Bouquet-deficient meiocytes show failure of chromosome attachment to correctly formed spindles. (a–c) Series of frames from films of cells undergoing meiosis. Tubulin and histone H3 are observed via ectopically expressed GFP–Atb2 (green) and endogenous mRFP tagging of one of the two alleles encoding Hht1 (red), respectively. Numbers below frames represent minutes before or after MI. Scale bars represent 5 μm. (a) wt meiosis. All chromosomes attach properly to bipolar spindles at MI and MII. See also Supplementary Video 1. (b) bqt1Δ meiosis. The spindle forms correctly but some chromosomes (arrows) fail to attach to those spindles and remain unsegregated. See also Supplementary Video 2. (c) rap1Δ meiosis. Failed spindle attachment is seen for some chromosomes (arrows) as in bqt1Δ meiosis. (d) Quantification of the frequency of non-attachment events as observed via tagged histone H3 (expressed as percentage of cells with a chromosome remaining in the middle after metaphase). Number of cells filmed is indicated above each lane.

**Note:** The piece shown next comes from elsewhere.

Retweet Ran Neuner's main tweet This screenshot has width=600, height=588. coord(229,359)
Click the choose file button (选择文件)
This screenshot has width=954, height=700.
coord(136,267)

Asterisk indicates significant differences from wt calculated using Fisher’s exact test (wt–bqt1Δ P =0.007, wt–rap1 P = 0.02, see Methods for details). (e) Frequency of non-attachment events of individual chromosomes expressed as the percentage of cells with a centromere or sub-telomeric region remaining unsegregated after anaphase. Chr I non-attachment was scored via the cenI–TetO/R system (see text). Chr II non-attachment was scored via the cenII–TetO/R system (see text). Chr. III non-attachment was scored via Reb1–GFP (see text). The sum of percentages for each individual chromosome matches the overall rate shown in d, indicating that whole chromosomes (rather than fragments) fail to segregate. Number of cells filmed is indicated above each bar.